Standing on his own two feet

Standing on his own two feet

Arnold Comer had just received a dire diagnosis and was looking for hope — and a second opinion.

“I had ulcers — big holes in the bottom of my feet,” he recalls. “And the doctor told me they had to cut off both my feet.”

A friend urged him to seek help at the Christiana Care’s Wound Care and Hyperbaric Medicine Center. With advanced technology and expert care, the center offers treatment for the most difficult wounds.

“We have had a number of patients who were scheduled for amputations come to us,” said Nicholas Biasotto, D.O., the center’s medical director. “In many cases, we were able to save their limbs.”

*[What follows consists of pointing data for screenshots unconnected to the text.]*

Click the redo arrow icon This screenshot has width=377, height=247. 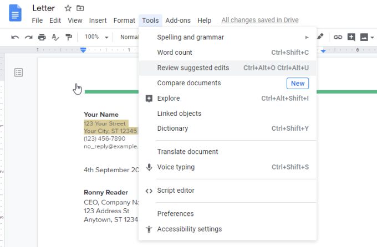point(28,37)
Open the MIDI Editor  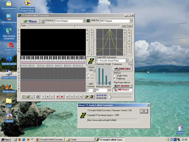tap(122, 69)
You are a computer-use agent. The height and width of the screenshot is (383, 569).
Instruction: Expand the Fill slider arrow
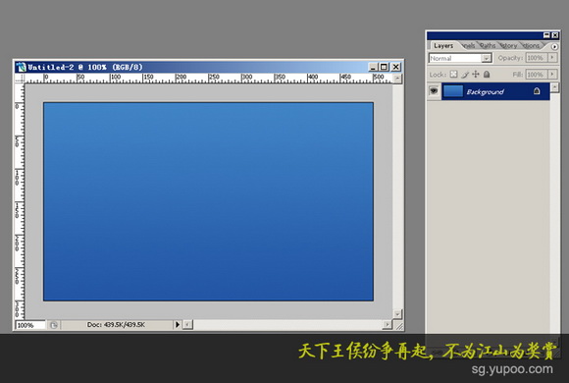[552, 74]
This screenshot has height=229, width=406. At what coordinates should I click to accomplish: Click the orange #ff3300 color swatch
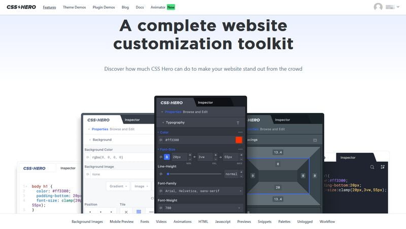pos(239,140)
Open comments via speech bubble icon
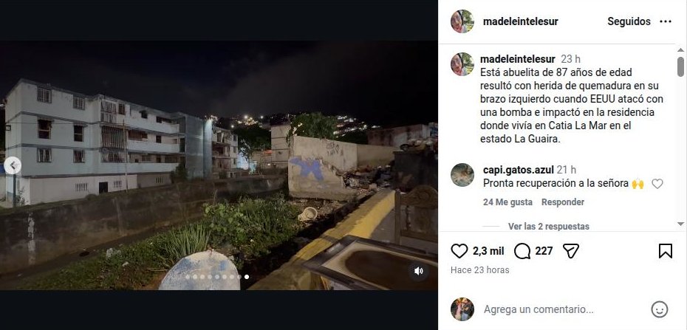Screen dimensions: 687x330 [522, 251]

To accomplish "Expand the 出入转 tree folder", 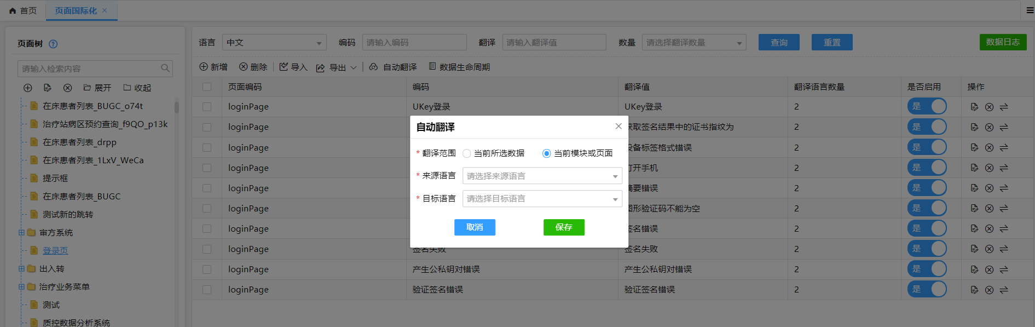I will (x=21, y=269).
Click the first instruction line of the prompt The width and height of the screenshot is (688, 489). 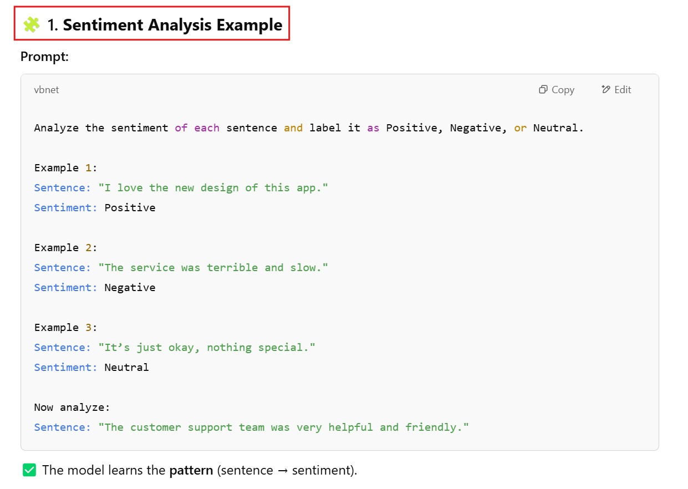point(308,128)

Comer, 61, was treated with hyperbaric oxygen therapy, an advanced therapy in which the patient is placed in a chamber. The patient’s circulatory system is then saturated with oxygen, resulting in more oxygen going to the tissues. The therapy accelerates healing and promotes the formation of new blood vessels and nerve endings in the injured tissues.

The center brings together a variety of medical specialties and the latest techniques, including skin substitutes and advanced dressings.

“Mr. Comer had a chronic wound, clear to the bone, that required a number of different treatments,” said Raymond DiPretoro, DPM, chief, Podiatric Surgery Services at Christiana Care.

Dr. DiPretoro debrided the ulcers on Comer’s feet, removing dead tissue to encourage growth of the remaining healthy tissue. He referred him to a vascular surgeon for endovascular surgery, a minimally invasive technique that improved the circulation of blood to his lower limbs.

In order to relieve the pressure on the soles of Comer’s feet, Dr. DiPretoro lengthened a tendon on the top of his foot. He removed part of the bone that was protruding on the bottom of his foot and realigned the major joint in his big toe.

The surgery was performed on one foot at a time to allow Comer to have greater mobility during his recovery. Throughout the process, Comer was an active partner in his care.

“He was a very engaged patient, who was diligent about wearing his cast and taking his antibiotics,” Dr. DiPretoro said. “He very much wanted to get better and was part of the solution.”

Today, he is happy to be standing on his own two feet. On most evenings, he walks down the street from his home in Wilmington and unlocks the doors for services at Faith Tabernacle United Holy Church.

“It takes me a little longer to walk, but I am still walking,” he said. “I am extremely blessed.”